» What you have to do: Output the data exactly, with every line intact.

» Exercise materials:

★ ★ ★ ★

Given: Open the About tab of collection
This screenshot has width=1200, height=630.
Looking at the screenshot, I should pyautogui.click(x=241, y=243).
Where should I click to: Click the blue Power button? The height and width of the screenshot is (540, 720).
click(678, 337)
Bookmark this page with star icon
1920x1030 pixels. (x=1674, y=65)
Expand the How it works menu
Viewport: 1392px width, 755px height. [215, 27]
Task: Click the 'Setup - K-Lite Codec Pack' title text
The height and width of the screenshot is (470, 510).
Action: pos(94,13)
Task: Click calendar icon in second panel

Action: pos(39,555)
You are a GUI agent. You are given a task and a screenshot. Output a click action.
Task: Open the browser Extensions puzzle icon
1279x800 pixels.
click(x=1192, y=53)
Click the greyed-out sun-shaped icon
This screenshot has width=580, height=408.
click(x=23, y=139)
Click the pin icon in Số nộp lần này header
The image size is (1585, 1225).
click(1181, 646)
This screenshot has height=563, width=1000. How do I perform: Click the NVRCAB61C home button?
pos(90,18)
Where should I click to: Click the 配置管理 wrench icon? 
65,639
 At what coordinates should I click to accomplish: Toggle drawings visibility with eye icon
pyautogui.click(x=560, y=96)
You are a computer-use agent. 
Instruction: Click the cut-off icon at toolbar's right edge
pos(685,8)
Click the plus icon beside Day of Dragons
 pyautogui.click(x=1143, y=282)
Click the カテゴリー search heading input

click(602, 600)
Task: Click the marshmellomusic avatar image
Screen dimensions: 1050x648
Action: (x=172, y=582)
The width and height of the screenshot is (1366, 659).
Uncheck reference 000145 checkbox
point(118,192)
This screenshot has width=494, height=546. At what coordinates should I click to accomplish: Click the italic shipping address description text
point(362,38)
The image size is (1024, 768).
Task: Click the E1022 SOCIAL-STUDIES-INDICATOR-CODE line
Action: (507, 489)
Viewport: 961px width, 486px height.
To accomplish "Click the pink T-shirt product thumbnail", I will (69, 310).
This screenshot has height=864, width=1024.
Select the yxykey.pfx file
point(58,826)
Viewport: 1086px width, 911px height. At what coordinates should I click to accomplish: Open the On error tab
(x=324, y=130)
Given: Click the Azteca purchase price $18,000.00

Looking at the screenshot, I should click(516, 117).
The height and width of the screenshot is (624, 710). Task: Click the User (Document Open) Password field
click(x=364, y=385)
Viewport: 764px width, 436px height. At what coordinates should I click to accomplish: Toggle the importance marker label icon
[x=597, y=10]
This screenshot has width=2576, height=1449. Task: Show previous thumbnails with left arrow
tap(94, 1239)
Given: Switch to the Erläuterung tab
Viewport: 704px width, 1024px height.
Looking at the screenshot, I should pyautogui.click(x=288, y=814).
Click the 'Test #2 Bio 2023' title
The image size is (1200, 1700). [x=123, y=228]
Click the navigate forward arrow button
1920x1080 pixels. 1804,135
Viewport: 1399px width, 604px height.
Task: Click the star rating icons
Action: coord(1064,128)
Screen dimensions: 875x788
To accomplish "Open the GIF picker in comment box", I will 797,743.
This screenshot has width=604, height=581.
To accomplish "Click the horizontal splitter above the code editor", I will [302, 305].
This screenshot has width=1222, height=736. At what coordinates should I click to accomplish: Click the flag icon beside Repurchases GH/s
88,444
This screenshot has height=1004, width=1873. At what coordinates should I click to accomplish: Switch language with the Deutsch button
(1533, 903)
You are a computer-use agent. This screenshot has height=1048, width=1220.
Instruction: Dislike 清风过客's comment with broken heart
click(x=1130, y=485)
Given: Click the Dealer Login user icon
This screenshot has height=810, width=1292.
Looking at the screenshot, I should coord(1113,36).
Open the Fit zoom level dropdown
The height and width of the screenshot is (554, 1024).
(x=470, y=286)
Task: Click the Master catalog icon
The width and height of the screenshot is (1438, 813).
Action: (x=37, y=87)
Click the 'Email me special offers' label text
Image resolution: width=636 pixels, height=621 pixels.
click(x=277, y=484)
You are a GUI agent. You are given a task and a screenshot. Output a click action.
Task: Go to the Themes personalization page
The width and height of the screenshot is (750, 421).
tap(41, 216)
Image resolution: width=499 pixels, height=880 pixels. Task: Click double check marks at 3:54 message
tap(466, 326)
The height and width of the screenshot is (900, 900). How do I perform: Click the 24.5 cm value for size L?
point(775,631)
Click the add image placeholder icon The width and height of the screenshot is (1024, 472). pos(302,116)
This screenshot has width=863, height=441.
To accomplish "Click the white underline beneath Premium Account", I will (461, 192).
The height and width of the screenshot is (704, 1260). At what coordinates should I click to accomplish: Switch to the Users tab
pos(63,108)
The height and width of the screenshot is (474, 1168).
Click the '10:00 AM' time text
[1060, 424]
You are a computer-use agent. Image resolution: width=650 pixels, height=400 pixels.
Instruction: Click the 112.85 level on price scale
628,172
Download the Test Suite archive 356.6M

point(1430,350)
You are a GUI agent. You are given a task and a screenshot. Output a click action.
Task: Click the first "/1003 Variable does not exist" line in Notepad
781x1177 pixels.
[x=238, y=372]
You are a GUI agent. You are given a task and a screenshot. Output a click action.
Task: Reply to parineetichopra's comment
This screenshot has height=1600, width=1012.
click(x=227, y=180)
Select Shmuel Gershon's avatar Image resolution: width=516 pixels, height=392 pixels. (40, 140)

★ ★ ★ ★

» Solution for this exercise:
Given: Open the About tab of collection
This screenshot has width=1200, height=630.
Looking at the screenshot, I should pyautogui.click(x=241, y=243).
Where should I click to: Click the blue Power button? The height and width of the screenshot is (540, 720).
click(678, 337)
Bookmark this page with star icon
1920x1030 pixels. (x=1674, y=65)
Expand the How it works menu
Viewport: 1392px width, 755px height. [215, 27]
Task: Click the 'Setup - K-Lite Codec Pack' title text
The height and width of the screenshot is (470, 510).
Action: pos(94,13)
Task: Click calendar icon in second panel

Action: pos(39,555)
You are a GUI agent. You are given a task and a screenshot. Output a click action.
Task: Open the browser Extensions puzzle icon
1279x800 pixels.
click(x=1192, y=53)
Click the greyed-out sun-shaped icon
This screenshot has width=580, height=408.
click(x=23, y=139)
Click the pin icon in Số nộp lần này header
The image size is (1585, 1225).
click(1181, 646)
This screenshot has height=563, width=1000. How do I perform: Click the NVRCAB61C home button?
pos(90,18)
Where should I click to: Click the 配置管理 wrench icon? 
65,639
 At what coordinates should I click to accomplish: Toggle drawings visibility with eye icon
pyautogui.click(x=560, y=96)
You are a computer-use agent. 
Instruction: Click the cut-off icon at toolbar's right edge
pos(685,8)
Click the plus icon beside Day of Dragons
 pyautogui.click(x=1143, y=282)
Click the カテゴリー search heading input

click(602, 600)
Task: Click the marshmellomusic avatar image
Screen dimensions: 1050x648
Action: (x=172, y=582)
The width and height of the screenshot is (1366, 659).
Uncheck reference 000145 checkbox
point(118,192)
This screenshot has width=494, height=546. At what coordinates should I click to accomplish: Click the italic shipping address description text
point(362,38)
The image size is (1024, 768).
Task: Click the E1022 SOCIAL-STUDIES-INDICATOR-CODE line
Action: (507, 489)
Viewport: 961px width, 486px height.
To accomplish "Click the pink T-shirt product thumbnail", I will (69, 310).
This screenshot has height=864, width=1024.
Select the yxykey.pfx file
point(58,826)
Viewport: 1086px width, 911px height. At what coordinates should I click to accomplish: Open the On error tab
(x=324, y=130)
Given: Click the Azteca purchase price $18,000.00

Looking at the screenshot, I should click(516, 117).
The height and width of the screenshot is (624, 710). Task: Click the User (Document Open) Password field
click(x=364, y=385)
Viewport: 764px width, 436px height. At what coordinates should I click to accomplish: Toggle the importance marker label icon
[x=597, y=10]
This screenshot has width=2576, height=1449. Task: Show previous thumbnails with left arrow
tap(94, 1239)
Given: Switch to the Erläuterung tab
Viewport: 704px width, 1024px height.
Looking at the screenshot, I should pyautogui.click(x=288, y=814).
Click the 'Test #2 Bio 2023' title
The image size is (1200, 1700). [x=123, y=228]
Click the navigate forward arrow button
1920x1080 pixels. 1804,135
Viewport: 1399px width, 604px height.
Task: Click the star rating icons
Action: coord(1064,128)
Screen dimensions: 875x788
To accomplish "Open the GIF picker in comment box", I will 797,743.
This screenshot has width=604, height=581.
To accomplish "Click the horizontal splitter above the code editor", I will [302, 305].
This screenshot has width=1222, height=736. At what coordinates should I click to accomplish: Click the flag icon beside Repurchases GH/s
88,444
This screenshot has height=1004, width=1873. At what coordinates should I click to accomplish: Switch language with the Deutsch button
(1533, 903)
You are a computer-use agent. This screenshot has height=1048, width=1220.
Instruction: Dislike 清风过客's comment with broken heart
click(x=1130, y=485)
Given: Click the Dealer Login user icon
This screenshot has height=810, width=1292.
Looking at the screenshot, I should coord(1113,36).
Open the Fit zoom level dropdown
The height and width of the screenshot is (554, 1024).
(x=470, y=286)
Task: Click the Master catalog icon
The width and height of the screenshot is (1438, 813).
Action: (x=37, y=87)
Click the 'Email me special offers' label text
Image resolution: width=636 pixels, height=621 pixels.
click(x=277, y=484)
You are a GUI agent. You are given a task and a screenshot. Output a click action.
Task: Go to the Themes personalization page
The width and height of the screenshot is (750, 421).
tap(41, 216)
Image resolution: width=499 pixels, height=880 pixels. Task: Click double check marks at 3:54 message
tap(466, 326)
The height and width of the screenshot is (900, 900). How do I perform: Click the 24.5 cm value for size L?
point(775,631)
Click the add image placeholder icon The width and height of the screenshot is (1024, 472). pos(302,116)
This screenshot has width=863, height=441.
To accomplish "Click the white underline beneath Premium Account", I will (461, 192).
The height and width of the screenshot is (704, 1260). At what coordinates should I click to accomplish: Switch to the Users tab
pos(63,108)
The height and width of the screenshot is (474, 1168).
Click the '10:00 AM' time text
[1060, 424]
You are a computer-use agent. Image resolution: width=650 pixels, height=400 pixels.
Instruction: Click the 112.85 level on price scale
628,172
Download the Test Suite archive 356.6M

point(1430,350)
You are a GUI agent. You are given a task and a screenshot. Output a click action.
Task: Click the first "/1003 Variable does not exist" line in Notepad
781x1177 pixels.
[x=238, y=372]
You are a GUI agent. You are given a task and a screenshot. Output a click action.
Task: Reply to parineetichopra's comment
This screenshot has height=1600, width=1012.
click(x=227, y=180)
Select Shmuel Gershon's avatar Image resolution: width=516 pixels, height=392 pixels. (40, 140)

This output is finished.